The second is reliability. Every LLM call has some failure rate. Chain five calls together and you compound those failures. Agents, which can loop arbitrarily, compound them worst of all. Simpler patterns have fewer places to fail and fewer places where a failure cascades.

The third is debuggability. When a single-prompt system gives a bad answer, you change the prompt. When an agent gives a bad answer, you stare at a 40-step trace trying to figure out which decision went sideways, whether the tool returned the wrong thing, whether the model misread the tool output, whether the loop should have terminated earlier. The complexity you added to solve the problem becomes the problem.

Worked examples

Customer support from product docs.
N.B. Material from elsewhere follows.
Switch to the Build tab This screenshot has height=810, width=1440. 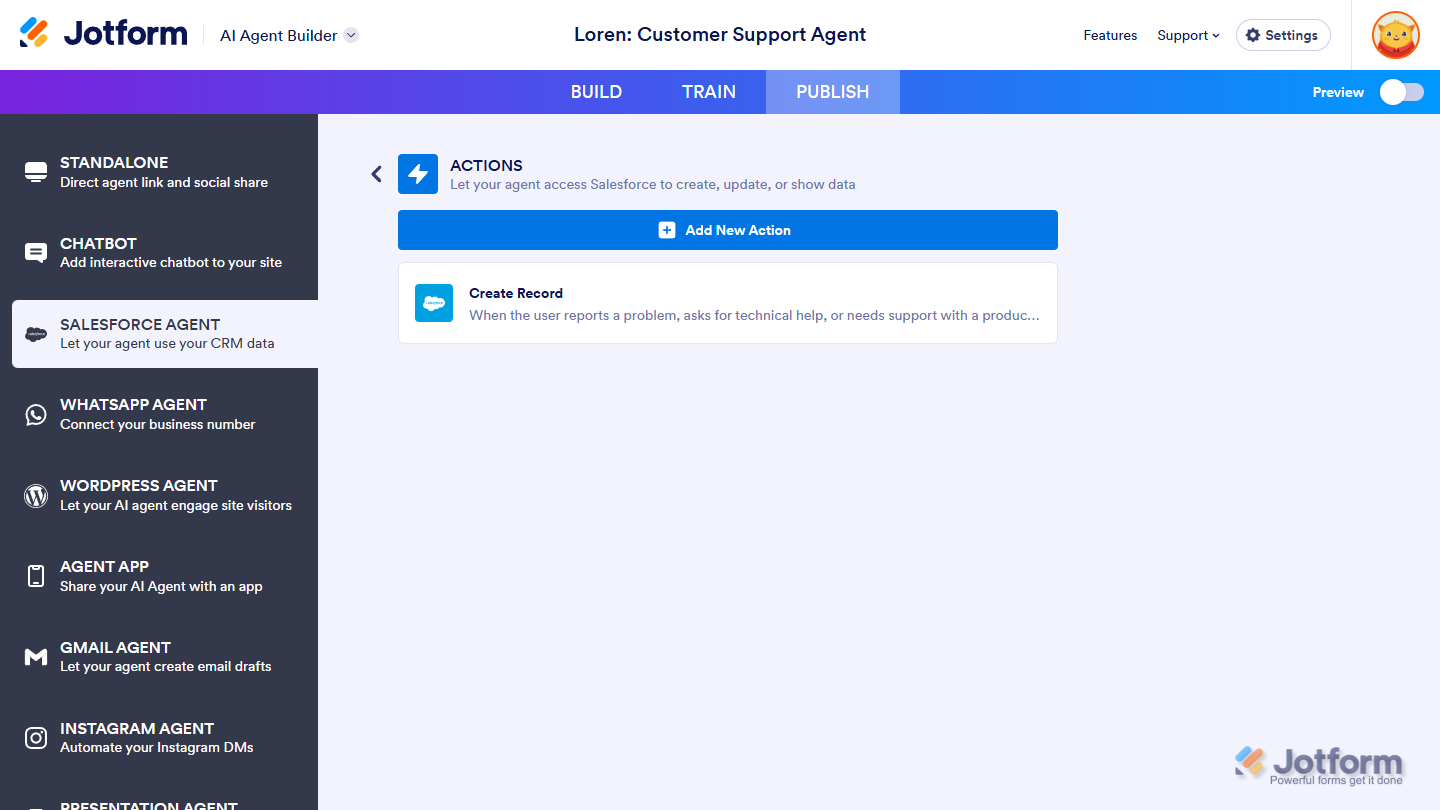tap(596, 91)
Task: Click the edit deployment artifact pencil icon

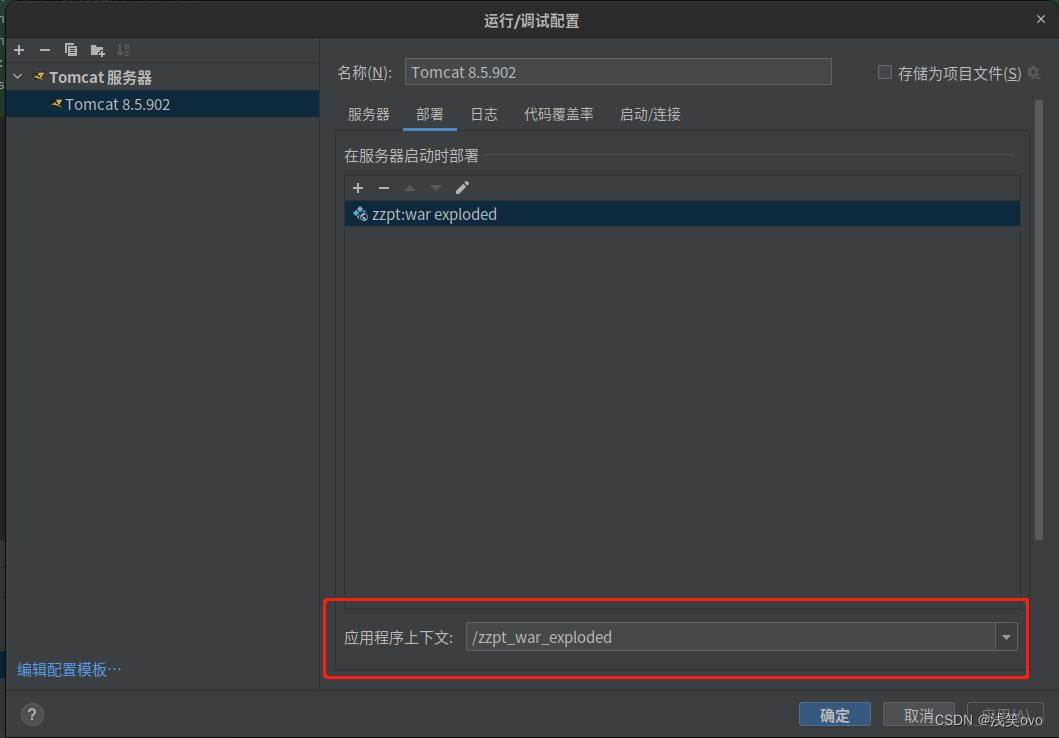Action: (x=462, y=187)
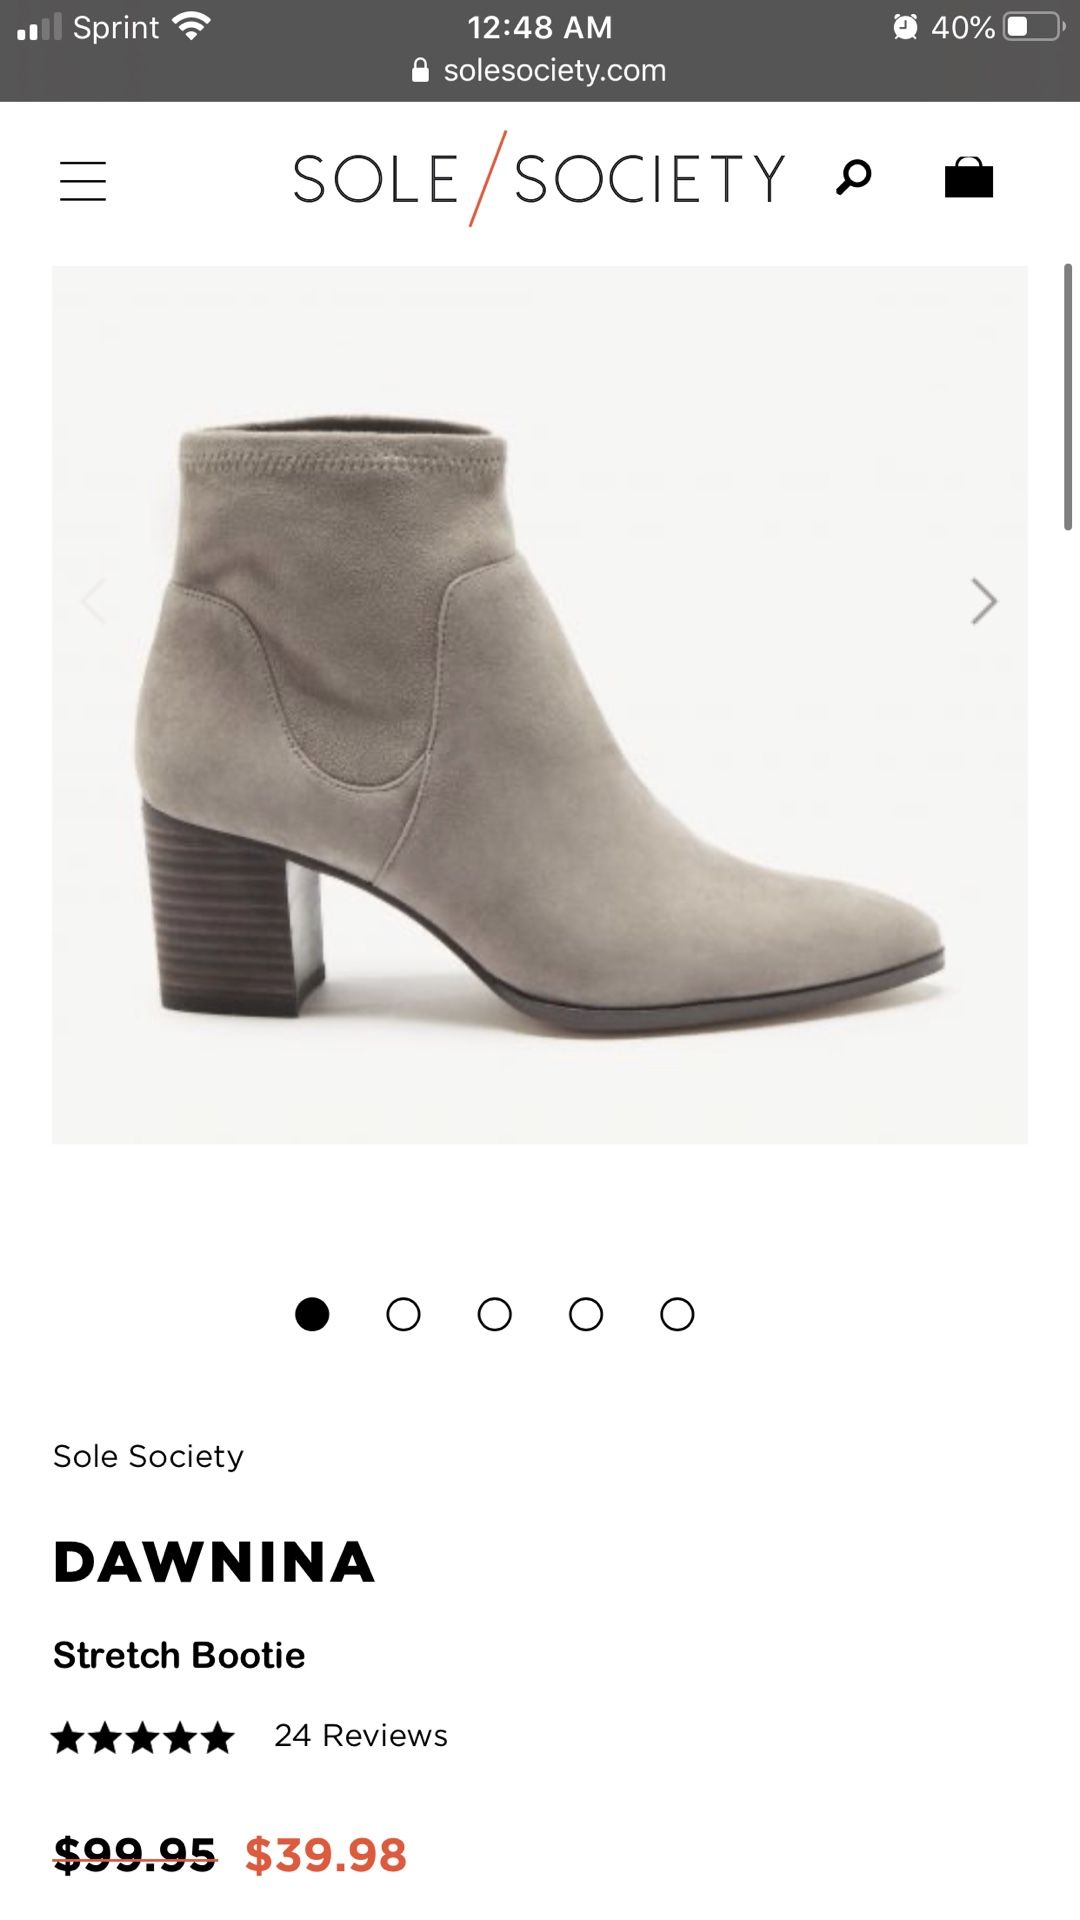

A team reaching for the hot pattern might build an agent: it plans a query strategy, searches docs, reads pages, decides whether to search again, drafts an answer, self-critiques, and revises. Lots of moving parts. Impressive demo.
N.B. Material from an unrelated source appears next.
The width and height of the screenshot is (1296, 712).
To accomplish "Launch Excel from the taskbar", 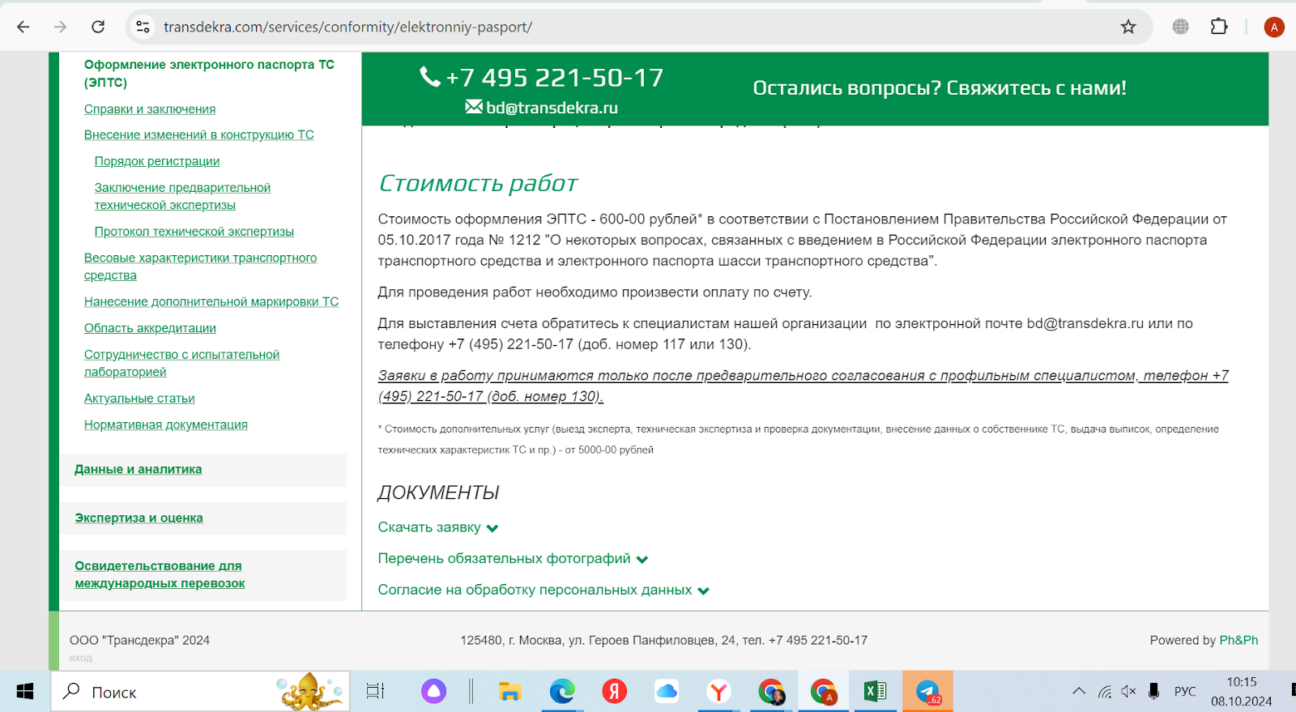I will [875, 691].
The ladder approach asks the questions instead. Does the model know your docs? No — so you need retrieval. Can one prompt do it well once the docs are retrieved? Usually yes: "Here's the user's question, here are the relevant doc passages, answer using only the passages." Can you write down the steps? Yes: retrieve, then answer. That's a two-step chain. No agent, no loop, no self-critique — unless measurement shows you actually need them.

Nine times out of ten, the two-step chain ships faster, costs a fraction as much, is easier to debug, and performs as well or better than the agent. 

The tenth case — where questions are genuinely open-ended and require multi-hop reasoning across documents — is where an agent might earn its keep. But you discover that by measuring, not by assuming.

Generating weekly sales reports. Someone pitches an agent that gathers data, analyzes it, and writes the narrative. But walk through the questions. Does the model know your sales data? No — but you don't need RAG either; you need a direct query to your database. Can one prompt do it well? Almost: given the raw numbers, a single prompt can produce a decent narrative. Can you write down the steps? Completely: pull the data, format it, ask the model to write the narrative, optionally ask a second call to check the numbers match. That's a fixed workflow, not an agent. You know exactly what happens every Monday at 9am.

Debugging a failing test in an unfamiliar codebase. Now the agent is justified. Does the model know the codebase? No. Can one prompt do it well? No — the model needs to look at actual code. Can you write down the steps? This is where it breaks down. The next file to open depends on what the last file contained. The error might be in the test, the code under test, a shared dependency, or a config file. You can't enumerate the path because the path depends on what's found along the way. This is the shape of a problem that actually needs an agent: genuine dynamic exploration, not a pipeline dressed up in a loop.

The habit to build

When you pick up a new LLM task, resist the impulse to architect. Start at the bottom of the ladder. Write the simplest prompt that could plausibly work, run it on real examples, and see what breaks. Let the failures tell you which rung to climb to. The specific failure mode — "it doesn't know our product," "it skips reasoning steps," "it can't decide which analysis to run" — maps cleanly onto the next rung.

This is a less glamorous way to build, but it's how you end up with systems that actually work in production. The goal isn't to use the most sophisticated pattern. The goal is to solve the problem with as little machinery as possible, because every piece of machinery is something that can go wrong at 3am.

Start simple. Climb only when you're forced to Ship.